[Opening Data section section]
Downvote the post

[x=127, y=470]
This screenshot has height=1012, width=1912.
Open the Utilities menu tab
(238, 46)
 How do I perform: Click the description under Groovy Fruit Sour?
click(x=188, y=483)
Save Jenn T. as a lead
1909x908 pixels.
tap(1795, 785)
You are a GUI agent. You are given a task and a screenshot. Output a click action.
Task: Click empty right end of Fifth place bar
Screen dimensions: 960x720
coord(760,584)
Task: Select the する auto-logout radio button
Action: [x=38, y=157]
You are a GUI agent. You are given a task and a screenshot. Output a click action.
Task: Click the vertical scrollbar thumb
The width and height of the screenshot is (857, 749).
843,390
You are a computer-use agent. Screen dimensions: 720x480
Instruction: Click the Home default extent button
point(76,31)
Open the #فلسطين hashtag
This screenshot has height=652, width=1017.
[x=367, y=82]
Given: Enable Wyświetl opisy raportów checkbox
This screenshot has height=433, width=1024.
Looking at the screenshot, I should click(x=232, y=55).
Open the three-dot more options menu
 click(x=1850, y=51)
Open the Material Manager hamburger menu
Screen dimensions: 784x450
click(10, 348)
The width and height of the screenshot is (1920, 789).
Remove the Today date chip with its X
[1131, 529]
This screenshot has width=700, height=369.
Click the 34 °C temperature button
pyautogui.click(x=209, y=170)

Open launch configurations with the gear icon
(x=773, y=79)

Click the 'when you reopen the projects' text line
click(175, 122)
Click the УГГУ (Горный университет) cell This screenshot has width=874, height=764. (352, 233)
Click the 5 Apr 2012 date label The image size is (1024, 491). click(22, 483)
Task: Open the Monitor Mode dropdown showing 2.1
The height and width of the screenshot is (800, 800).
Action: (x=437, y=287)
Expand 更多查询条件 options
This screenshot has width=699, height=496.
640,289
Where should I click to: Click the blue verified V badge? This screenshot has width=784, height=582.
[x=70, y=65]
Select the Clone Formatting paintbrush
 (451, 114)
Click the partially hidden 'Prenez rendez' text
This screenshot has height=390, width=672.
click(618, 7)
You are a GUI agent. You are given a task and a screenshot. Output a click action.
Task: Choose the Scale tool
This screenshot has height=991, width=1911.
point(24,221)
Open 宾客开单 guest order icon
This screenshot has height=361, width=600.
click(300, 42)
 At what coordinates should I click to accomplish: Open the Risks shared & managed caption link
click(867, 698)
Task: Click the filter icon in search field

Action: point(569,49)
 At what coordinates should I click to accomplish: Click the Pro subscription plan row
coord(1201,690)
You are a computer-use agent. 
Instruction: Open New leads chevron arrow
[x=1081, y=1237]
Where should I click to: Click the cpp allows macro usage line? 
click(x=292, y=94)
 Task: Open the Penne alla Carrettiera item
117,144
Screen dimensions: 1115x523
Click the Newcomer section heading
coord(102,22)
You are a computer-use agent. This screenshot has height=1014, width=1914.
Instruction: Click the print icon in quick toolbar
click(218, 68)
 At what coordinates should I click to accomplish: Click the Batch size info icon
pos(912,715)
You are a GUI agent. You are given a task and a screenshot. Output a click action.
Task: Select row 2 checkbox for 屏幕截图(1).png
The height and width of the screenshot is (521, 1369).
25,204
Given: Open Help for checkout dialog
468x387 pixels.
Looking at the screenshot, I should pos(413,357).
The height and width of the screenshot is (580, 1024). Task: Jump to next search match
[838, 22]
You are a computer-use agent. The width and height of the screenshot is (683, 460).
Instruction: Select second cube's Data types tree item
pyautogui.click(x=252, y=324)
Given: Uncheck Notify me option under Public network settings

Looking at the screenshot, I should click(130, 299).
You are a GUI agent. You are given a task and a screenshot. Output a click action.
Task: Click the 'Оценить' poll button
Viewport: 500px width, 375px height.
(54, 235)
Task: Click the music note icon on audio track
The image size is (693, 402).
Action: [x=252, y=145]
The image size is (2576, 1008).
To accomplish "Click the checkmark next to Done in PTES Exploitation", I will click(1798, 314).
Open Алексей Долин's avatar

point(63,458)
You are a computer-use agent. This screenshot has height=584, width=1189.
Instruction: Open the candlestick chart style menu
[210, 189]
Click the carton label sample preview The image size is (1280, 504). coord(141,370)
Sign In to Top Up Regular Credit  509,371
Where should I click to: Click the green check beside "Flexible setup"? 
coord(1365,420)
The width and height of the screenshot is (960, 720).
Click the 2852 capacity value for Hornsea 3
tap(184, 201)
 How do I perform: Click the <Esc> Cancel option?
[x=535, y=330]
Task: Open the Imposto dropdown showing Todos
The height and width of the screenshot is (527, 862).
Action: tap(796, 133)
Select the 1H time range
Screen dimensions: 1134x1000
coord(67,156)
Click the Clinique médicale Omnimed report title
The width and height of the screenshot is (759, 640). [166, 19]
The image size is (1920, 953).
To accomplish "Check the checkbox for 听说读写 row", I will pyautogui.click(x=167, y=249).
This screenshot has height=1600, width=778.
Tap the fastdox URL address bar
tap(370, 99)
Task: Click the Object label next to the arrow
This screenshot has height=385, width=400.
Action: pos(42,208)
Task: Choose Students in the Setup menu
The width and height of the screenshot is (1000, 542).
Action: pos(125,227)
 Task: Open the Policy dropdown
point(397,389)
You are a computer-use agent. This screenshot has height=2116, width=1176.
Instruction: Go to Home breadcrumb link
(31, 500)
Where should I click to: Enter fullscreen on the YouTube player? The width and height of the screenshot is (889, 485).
[Closing Data section section]
--- Prompt ---
In the listing above, find the line containing "Open the Utilities menu tab" and the line containing "Click the УГГУ", then retype both and every line between them exactly, with nothing else.

--- Answer to this problem ---
Open the Utilities menu tab
(238, 46)
 How do I perform: Click the description under Groovy Fruit Sour?
click(x=188, y=483)
Save Jenn T. as a lead
1909x908 pixels.
tap(1795, 785)
You are a GUI agent. You are given a task and a screenshot. Output a click action.
Task: Click empty right end of Fifth place bar
Screen dimensions: 960x720
coord(760,584)
Task: Select the する auto-logout radio button
Action: [x=38, y=157]
You are a GUI agent. You are given a task and a screenshot. Output a click action.
Task: Click the vertical scrollbar thumb
The width and height of the screenshot is (857, 749).
843,390
You are a computer-use agent. Screen dimensions: 720x480
Instruction: Click the Home default extent button
point(76,31)
Open the #فلسطين hashtag
This screenshot has height=652, width=1017.
[x=367, y=82]
Given: Enable Wyświetl opisy raportów checkbox
This screenshot has height=433, width=1024.
Looking at the screenshot, I should click(x=232, y=55).
Open the three-dot more options menu
 click(x=1850, y=51)
Open the Material Manager hamburger menu
Screen dimensions: 784x450
click(10, 348)
The width and height of the screenshot is (1920, 789).
Remove the Today date chip with its X
[1131, 529]
This screenshot has width=700, height=369.
Click the 34 °C temperature button
pyautogui.click(x=209, y=170)

Open launch configurations with the gear icon
(x=773, y=79)

Click the 'when you reopen the projects' text line
click(175, 122)
Click the УГГУ (Горный университет) cell This screenshot has width=874, height=764. (352, 233)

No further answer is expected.